Using the data that follows, return exactly the lines from the one that contains "Viewport: 498px width, 516px height." through the one that contains "Task: Go to the previous page arrow", ends included.

Supplied information
-- Opening Marker --

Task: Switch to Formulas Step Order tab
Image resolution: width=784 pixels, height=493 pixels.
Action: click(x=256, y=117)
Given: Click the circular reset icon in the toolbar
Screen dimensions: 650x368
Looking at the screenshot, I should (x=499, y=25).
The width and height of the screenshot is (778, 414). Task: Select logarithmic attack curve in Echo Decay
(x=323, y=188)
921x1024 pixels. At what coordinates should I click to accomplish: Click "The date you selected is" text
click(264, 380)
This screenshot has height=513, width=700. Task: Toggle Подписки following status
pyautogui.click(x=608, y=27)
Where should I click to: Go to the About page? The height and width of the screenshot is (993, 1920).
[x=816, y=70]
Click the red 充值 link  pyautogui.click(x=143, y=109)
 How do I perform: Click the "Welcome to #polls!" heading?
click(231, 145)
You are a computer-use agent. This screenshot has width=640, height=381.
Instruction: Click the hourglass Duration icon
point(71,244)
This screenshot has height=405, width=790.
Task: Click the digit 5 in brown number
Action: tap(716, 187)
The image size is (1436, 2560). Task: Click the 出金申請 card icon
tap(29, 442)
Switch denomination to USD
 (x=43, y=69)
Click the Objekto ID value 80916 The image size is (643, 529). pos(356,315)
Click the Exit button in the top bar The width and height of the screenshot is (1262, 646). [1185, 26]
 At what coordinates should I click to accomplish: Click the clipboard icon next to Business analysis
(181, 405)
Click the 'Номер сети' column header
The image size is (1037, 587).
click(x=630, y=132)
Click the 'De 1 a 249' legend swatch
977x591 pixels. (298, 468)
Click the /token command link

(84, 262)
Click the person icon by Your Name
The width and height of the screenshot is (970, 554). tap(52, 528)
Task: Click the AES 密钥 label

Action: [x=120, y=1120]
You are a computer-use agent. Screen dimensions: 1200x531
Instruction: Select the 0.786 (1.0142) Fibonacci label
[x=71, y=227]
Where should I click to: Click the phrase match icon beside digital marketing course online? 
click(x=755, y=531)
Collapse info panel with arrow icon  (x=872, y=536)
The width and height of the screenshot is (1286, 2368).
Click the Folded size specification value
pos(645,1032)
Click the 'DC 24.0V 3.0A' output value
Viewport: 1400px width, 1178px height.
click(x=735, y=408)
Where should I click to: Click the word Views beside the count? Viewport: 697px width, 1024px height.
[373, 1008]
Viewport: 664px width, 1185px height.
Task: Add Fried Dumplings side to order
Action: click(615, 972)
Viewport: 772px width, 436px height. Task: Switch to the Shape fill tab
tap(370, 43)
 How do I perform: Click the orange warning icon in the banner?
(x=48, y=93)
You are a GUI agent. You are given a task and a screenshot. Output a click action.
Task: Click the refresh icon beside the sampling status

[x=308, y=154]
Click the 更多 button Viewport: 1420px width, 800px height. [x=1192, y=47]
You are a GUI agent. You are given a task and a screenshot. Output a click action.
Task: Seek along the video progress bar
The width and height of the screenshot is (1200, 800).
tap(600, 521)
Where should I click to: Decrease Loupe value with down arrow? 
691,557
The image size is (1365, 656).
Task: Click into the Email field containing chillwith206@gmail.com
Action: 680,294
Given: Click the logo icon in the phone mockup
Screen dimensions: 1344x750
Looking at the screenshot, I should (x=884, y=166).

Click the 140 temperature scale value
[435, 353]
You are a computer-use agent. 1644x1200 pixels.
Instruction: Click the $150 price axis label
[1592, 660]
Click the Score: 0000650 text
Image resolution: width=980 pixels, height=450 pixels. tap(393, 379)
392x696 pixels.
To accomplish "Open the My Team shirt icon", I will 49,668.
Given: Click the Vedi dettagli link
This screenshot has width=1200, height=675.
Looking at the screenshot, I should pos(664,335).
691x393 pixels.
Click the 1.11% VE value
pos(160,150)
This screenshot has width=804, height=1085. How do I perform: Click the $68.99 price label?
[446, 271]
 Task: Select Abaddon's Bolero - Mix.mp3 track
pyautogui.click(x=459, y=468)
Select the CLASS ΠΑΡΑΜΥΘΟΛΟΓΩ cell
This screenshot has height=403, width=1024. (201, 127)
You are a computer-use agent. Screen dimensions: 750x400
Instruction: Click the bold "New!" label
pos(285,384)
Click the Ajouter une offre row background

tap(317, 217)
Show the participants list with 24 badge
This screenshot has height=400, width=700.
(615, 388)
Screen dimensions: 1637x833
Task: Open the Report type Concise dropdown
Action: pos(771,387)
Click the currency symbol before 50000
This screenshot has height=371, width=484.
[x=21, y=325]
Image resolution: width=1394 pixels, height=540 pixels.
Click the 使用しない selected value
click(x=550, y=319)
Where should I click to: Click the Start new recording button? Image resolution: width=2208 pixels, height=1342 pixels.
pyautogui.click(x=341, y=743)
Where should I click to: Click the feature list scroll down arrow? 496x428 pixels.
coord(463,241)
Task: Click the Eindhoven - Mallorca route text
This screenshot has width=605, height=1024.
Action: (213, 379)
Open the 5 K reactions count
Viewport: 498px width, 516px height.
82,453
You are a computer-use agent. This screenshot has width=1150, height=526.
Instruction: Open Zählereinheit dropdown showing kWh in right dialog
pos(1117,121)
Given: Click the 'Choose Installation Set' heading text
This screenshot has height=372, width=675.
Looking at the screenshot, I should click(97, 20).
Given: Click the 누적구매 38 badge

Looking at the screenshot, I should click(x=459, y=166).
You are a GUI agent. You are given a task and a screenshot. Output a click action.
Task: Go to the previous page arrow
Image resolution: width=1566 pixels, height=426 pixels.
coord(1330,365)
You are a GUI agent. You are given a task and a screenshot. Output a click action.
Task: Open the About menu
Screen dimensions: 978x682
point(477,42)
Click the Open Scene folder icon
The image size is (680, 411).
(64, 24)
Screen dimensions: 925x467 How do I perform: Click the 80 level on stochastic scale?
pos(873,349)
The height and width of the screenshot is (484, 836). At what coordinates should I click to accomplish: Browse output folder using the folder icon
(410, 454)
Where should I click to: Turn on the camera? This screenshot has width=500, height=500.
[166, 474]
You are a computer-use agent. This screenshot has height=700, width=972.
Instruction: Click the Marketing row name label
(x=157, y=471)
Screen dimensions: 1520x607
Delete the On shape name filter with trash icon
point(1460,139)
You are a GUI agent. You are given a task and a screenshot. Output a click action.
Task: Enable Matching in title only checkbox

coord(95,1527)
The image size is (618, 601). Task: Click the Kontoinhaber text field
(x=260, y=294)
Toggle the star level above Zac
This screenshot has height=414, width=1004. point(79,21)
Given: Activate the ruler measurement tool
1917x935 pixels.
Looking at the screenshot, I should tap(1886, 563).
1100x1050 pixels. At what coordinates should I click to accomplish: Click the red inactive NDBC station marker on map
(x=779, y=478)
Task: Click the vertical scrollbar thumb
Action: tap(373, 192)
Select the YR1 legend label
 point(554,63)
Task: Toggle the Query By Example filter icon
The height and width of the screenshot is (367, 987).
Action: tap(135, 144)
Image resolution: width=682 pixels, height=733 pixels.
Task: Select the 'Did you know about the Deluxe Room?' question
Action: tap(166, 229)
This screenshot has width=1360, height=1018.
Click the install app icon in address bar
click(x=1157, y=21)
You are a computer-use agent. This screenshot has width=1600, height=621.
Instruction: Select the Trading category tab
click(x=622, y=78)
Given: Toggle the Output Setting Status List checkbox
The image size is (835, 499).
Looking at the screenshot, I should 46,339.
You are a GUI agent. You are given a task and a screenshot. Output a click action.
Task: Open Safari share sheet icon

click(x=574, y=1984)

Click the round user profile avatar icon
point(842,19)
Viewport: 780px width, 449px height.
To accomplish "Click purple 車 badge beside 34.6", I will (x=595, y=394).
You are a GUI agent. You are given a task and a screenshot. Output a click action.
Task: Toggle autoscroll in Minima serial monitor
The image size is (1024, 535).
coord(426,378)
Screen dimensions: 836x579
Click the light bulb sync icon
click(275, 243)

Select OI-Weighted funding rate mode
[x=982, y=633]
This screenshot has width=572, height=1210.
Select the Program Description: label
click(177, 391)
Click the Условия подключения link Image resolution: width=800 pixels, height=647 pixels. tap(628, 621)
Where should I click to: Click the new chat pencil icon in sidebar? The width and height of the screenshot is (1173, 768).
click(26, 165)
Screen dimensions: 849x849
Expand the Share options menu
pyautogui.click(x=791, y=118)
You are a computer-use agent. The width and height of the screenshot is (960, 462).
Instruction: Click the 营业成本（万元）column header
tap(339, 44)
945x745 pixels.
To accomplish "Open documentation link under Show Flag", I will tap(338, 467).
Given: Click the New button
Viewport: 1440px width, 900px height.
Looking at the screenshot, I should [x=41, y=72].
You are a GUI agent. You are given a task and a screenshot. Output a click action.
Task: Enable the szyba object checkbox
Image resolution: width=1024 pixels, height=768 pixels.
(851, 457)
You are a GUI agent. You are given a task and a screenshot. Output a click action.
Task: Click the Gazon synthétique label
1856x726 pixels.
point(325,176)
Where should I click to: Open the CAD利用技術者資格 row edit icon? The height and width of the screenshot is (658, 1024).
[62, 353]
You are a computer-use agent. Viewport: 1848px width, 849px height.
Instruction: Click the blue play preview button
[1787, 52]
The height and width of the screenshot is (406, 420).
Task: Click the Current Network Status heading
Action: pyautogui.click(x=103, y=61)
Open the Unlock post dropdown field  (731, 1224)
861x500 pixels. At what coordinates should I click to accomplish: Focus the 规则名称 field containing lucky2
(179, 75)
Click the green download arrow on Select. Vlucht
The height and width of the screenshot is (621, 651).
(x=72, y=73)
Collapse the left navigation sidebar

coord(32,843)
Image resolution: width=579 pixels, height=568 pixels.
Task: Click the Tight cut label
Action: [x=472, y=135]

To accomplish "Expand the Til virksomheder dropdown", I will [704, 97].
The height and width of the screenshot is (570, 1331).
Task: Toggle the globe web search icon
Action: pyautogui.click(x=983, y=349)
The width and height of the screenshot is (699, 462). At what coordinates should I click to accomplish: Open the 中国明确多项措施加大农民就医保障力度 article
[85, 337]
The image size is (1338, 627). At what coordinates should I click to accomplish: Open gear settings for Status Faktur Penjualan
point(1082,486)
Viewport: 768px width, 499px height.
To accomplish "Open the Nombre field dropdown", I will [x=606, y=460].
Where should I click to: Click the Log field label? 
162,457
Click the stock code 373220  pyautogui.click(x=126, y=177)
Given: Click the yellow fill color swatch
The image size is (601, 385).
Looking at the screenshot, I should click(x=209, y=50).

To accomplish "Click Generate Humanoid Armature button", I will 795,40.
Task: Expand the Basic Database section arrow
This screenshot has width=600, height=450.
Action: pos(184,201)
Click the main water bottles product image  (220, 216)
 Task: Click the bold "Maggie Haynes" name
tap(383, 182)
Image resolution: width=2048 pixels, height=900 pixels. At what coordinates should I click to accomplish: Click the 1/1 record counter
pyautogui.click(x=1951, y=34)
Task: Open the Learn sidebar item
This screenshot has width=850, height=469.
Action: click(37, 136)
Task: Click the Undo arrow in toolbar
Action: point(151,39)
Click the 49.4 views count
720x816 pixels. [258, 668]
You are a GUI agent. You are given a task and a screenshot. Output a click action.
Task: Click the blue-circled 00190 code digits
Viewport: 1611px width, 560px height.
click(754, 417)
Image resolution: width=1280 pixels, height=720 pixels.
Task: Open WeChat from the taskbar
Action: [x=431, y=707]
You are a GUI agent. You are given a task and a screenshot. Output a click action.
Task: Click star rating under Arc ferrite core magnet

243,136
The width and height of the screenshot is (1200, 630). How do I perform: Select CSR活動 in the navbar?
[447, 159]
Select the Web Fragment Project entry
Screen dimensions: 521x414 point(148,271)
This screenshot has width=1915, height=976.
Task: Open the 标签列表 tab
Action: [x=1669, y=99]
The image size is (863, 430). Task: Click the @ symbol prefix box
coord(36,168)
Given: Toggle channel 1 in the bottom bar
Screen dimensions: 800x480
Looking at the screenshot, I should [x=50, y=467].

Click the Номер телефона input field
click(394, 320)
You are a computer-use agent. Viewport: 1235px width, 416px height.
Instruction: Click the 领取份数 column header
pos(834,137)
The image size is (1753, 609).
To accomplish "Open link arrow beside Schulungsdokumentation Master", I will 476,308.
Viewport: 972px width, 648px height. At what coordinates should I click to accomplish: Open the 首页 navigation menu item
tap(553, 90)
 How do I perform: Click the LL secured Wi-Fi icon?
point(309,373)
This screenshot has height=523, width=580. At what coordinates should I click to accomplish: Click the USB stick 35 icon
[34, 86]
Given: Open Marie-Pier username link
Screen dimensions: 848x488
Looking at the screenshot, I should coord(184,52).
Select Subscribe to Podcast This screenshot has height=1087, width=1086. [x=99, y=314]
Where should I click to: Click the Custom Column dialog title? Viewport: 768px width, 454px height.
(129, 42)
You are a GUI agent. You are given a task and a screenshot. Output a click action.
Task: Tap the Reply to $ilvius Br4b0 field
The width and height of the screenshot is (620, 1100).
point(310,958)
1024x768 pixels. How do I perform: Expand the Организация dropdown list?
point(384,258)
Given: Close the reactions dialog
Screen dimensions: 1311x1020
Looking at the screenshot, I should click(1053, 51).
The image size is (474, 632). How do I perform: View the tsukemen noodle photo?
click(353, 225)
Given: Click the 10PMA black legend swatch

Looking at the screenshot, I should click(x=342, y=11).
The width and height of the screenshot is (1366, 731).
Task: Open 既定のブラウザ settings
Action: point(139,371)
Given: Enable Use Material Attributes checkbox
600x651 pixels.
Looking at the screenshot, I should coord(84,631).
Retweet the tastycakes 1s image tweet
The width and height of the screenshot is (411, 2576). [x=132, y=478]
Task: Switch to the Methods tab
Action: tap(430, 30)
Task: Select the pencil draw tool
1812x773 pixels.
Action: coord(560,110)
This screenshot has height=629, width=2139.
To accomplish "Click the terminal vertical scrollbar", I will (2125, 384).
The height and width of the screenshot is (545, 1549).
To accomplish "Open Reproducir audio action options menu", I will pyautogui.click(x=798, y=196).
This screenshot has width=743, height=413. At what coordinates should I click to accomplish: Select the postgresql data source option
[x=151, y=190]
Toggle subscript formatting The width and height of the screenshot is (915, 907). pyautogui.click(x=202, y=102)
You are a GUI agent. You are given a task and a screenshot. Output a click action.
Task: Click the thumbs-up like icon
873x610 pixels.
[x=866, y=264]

-- Closing Marker --

Completed exercise
Viewport: 498px width, 516px height.
82,453
You are a computer-use agent. This screenshot has width=1150, height=526.
Instruction: Open Zählereinheit dropdown showing kWh in right dialog
pos(1117,121)
Given: Click the 'Choose Installation Set' heading text
This screenshot has height=372, width=675.
Looking at the screenshot, I should click(97, 20).
Given: Click the 누적구매 38 badge

Looking at the screenshot, I should click(x=459, y=166).
You are a GUI agent. You are given a task and a screenshot. Output a click action.
Task: Go to the previous page arrow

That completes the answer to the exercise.